■ Goal ■
Retype the passage from the Python, OpenGL and CUDA/CL article below, between "apt-get install python-opengl" and "gin(GL_POINTS)", inclusive.

Python, OpenGL and CUDA/CL

@for Developers
@author Kai Ruhl
@since 2011-09

Python is a nice language for prototyping things. It can wrap C++ libraries (required for performance sensitive parts) quite well, as evident e.g. by the fast numpy (array manipulation) library. Additionally, writing programs in CUDA or OpenCL also has awesome performance. In this article I describe how to setup a nice Python environment.

1 Python basics

To start with Python [tutorial], I start with ipython, a nice command line interface that works a bit like a super-calculator. The numpy library [docs] (partially replaces scipy) for array manipulation is a must, as are the boost library [docs] for C++ interoperability, and pyopengl [docs] with SDL (pygame [docs]) for visualization.

apt-get install build-essential python-dev python-ctypeslib ipython python-setuptools python-pip
apt-get install python-scipy-dbg python-numpy-dbg python-h5py python-opencv
apt-get install libboost-all-dev libboost-python-dev libboost-thread-dev

To work with "float images" (not the usual byte images), which are required for optical flow fields, I install OpenEXR [docs].

apt-get install openexr openexr-viewers libopenexr-dev libilmbase-dev
easy_install -U openexr

For nicer development, install Eclipse for C++ Developers [download], and from the update manager, pydev [url:] [info]. This allows code completion, syntax checking etc. within an IDE, which is maybe preferable to command line. If you are debugging in ipython, any file can be included via %run -i command.

2 PyOpenGL

Since we want OpenGL [intro1] [intro2] [api] [mistakes] interoperability with CUDA and OpenCL, we have to install the pyopengl (and pygame) first. We can either use the Ubuntu version (more stable) or the one from pypi [site] (faster, but somewhat likely to give unwanted exceptions in Python):

apt-get install python-opengl
easy_install -U pyopengl
easy_install -U pyopengl-accelerate

apt-get install python-pygame

To test the OpenGL, we execute a minimal example [src]:

from OpenGL.GL import *; from OpenGL.GLUT import *; from OpenGL.GLU import *; import random

def display():
    glClear(GL_COLOR_BUFFER_BIT); glBegin(GL_POINTS)
    x = [0.0,640.0,320.0]; y = [0.0,0.0,480.0];
    curx = 0; cury = 320; glVertex2f(curx,cury)
    for i in range(0,500000):
        idx=random.randint(0,2); curx=(curx+x[idx])/2.0; cury=(cury+y[idx])/2.0
    glEnd(); glFlush()

if __name__ == '__main__':
    glutInitWindowSize(640, 480); glutCreateWindow("Sierpinski"); glutInitDisplayMode(GLUT_SINGLE | GLUT_RGB)
    glClearColor(1.0,1.0,1.0,0.0); glColor3f(0.0,0.0, 0.0); glPointSize(1.0)

■ Entries provided ■
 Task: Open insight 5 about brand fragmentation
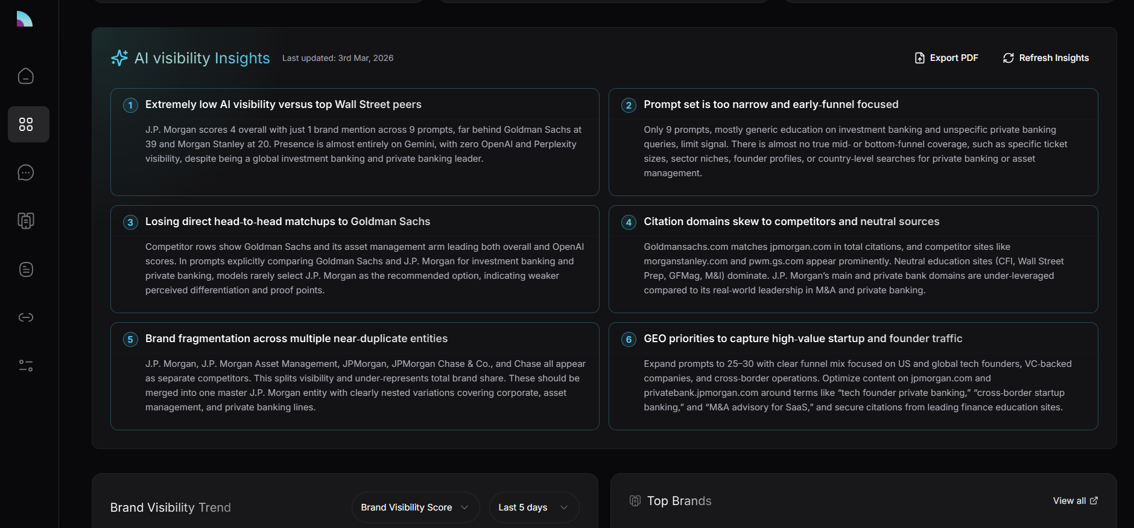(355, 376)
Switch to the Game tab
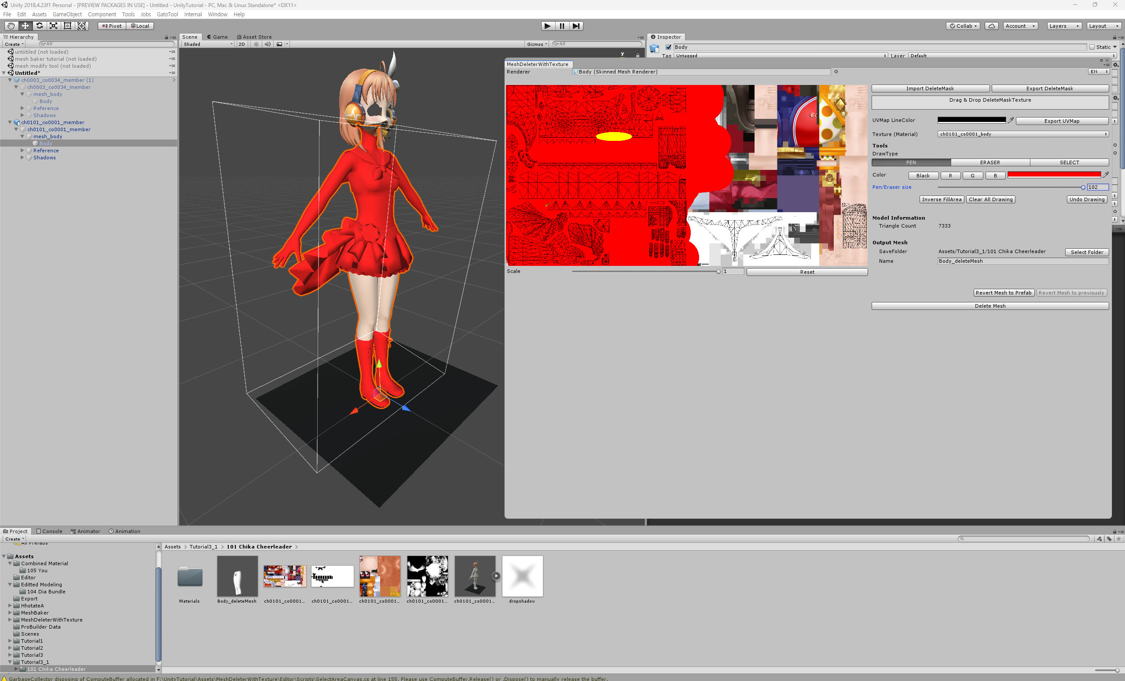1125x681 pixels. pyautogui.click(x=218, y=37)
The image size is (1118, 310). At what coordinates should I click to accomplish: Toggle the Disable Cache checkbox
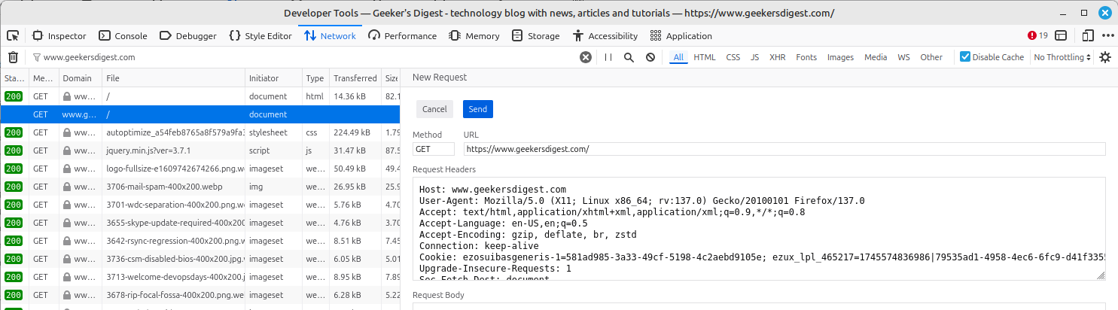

■ The reply ■
apt-get install python-opengl
easy_install -U pyopengl
easy_install -U pyopengl-accelerate

apt-get install python-pygame

To test the OpenGL, we execute a minimal example [src]:

from OpenGL.GL import *; from OpenGL.GLUT import *; from OpenGL.GLU import *; import random

def display():
    glClear(GL_COLOR_BUFFER_BIT); glBegin(GL_POINTS)